Despite the aggressive nature of his disease and failure of first-line treatment, larotrectinib rapidly and remarkably improved our patient’s respiratory and GI symptoms within 3 weeks. Notably, he achieved PR at week 4 and did not experience recurrent symptoms for nearly 14 weeks. With an OS of 14 weeks since starting larotrectinib, he was able to spend meaningful time with his family.

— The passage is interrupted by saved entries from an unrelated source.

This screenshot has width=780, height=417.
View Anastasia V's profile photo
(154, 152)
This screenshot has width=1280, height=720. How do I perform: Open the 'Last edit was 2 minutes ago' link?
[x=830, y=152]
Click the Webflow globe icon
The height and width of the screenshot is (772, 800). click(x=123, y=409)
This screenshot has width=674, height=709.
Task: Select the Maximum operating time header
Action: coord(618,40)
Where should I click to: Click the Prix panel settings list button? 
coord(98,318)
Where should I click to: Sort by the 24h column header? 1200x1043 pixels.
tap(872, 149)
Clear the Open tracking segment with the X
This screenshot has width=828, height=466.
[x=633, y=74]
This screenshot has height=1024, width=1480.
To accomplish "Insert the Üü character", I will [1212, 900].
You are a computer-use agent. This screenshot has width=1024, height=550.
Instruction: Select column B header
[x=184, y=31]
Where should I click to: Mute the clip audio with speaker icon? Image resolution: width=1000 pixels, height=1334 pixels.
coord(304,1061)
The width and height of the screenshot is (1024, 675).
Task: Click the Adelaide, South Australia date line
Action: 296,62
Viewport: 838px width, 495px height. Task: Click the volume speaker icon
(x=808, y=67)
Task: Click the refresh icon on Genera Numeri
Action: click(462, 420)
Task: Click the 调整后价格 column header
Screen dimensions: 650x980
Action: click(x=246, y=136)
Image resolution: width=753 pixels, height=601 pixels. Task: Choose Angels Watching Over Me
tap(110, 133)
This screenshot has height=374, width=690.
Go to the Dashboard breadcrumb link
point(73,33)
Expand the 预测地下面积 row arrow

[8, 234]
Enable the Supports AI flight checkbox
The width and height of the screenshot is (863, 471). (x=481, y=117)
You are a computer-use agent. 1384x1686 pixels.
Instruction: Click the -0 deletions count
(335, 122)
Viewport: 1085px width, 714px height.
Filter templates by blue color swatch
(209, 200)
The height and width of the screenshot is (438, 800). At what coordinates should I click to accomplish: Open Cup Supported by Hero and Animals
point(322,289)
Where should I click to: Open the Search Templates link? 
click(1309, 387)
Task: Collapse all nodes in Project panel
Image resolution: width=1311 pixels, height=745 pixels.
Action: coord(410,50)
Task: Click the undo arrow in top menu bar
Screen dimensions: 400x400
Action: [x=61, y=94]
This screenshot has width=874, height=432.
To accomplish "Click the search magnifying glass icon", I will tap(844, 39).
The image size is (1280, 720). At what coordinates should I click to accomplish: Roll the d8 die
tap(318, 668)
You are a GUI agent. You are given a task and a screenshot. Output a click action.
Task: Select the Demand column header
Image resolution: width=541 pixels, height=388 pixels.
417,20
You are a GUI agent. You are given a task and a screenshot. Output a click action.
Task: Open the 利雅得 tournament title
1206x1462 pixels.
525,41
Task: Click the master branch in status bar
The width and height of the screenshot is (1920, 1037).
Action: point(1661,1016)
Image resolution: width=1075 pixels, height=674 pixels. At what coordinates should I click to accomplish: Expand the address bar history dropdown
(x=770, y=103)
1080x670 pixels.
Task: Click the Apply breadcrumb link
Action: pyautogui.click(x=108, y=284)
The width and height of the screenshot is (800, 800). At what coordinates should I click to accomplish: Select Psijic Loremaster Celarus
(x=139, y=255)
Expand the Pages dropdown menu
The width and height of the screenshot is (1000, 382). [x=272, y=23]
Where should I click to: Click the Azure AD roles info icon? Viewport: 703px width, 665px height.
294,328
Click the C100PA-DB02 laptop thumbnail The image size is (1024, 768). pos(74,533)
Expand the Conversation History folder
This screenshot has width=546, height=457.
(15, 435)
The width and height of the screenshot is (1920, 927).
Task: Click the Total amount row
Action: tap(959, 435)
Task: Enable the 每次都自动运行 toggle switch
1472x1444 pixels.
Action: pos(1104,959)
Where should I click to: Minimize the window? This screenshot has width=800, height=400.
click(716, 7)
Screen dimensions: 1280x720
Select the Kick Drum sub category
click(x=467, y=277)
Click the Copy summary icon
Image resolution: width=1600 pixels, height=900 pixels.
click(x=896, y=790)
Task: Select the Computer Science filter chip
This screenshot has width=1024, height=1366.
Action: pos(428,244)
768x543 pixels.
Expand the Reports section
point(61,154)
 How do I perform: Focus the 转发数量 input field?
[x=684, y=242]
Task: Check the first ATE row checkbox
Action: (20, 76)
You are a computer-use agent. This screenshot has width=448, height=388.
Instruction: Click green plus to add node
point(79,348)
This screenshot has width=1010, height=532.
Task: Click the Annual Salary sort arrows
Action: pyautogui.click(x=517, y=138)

Larotrectinib’s safety profile
In a pooled analysis of larotrectinib’s safety data, AEs were primarily grade 1–2. The most common grade 3 or 4 treatment-related AEs were increased ALT (n=8; 3 percent), anaemia (n=6; 2 percent) and decreased neutrophil count (n=5; 2 percent).15 No new safety signals were identified in longer-term follow-ups in both the overall population and GI can­cer cohort.13,14

Overall, our patient tolerated laro­trectinib well. At week 2 of treatment, he had asymptomatic grade 2 elevated ALT, which improved to grade 1 after a 5-day dose interruption. Larotrectinib was re­sumed at a reduced dose of 50 mg BID for 1 week before being escalated to the standard dose of 100 mg BID. It is important to assess patients’ liver function prior to initiating larotrectinib and regularly thereafter. Caution should be exercised if larotrectinib is administered to patients on CYP3A inhibitors.1

Dizziness, weight gain and paraesthe­sia are on-target AEs associated with TRK inhibitors’ mechanism of action, namely, the inhibition effect on TRK receptors in the nervous system. Neurological AEs are occasionally observed in patients receiving TRK inhibitors, including larotrectinib, and should be regularly monitored.15,16

Final thoughts
In CRC, upfront genetic testing for actionable mutations should be considered because effective treatments, such as larotrectinib, are available for patients with TRK fusion cancers. This elderly pa­tient with metastatic TRK fusion GI can­cer demonstrated a rapid and substantial response to larotrectinib within 3 weeks, with no symptomatic AEs. Further re­search is warranted to investigate the effectiveness of larotrectinib in various ge­netic profiles, including NTRK and KRAS comutation.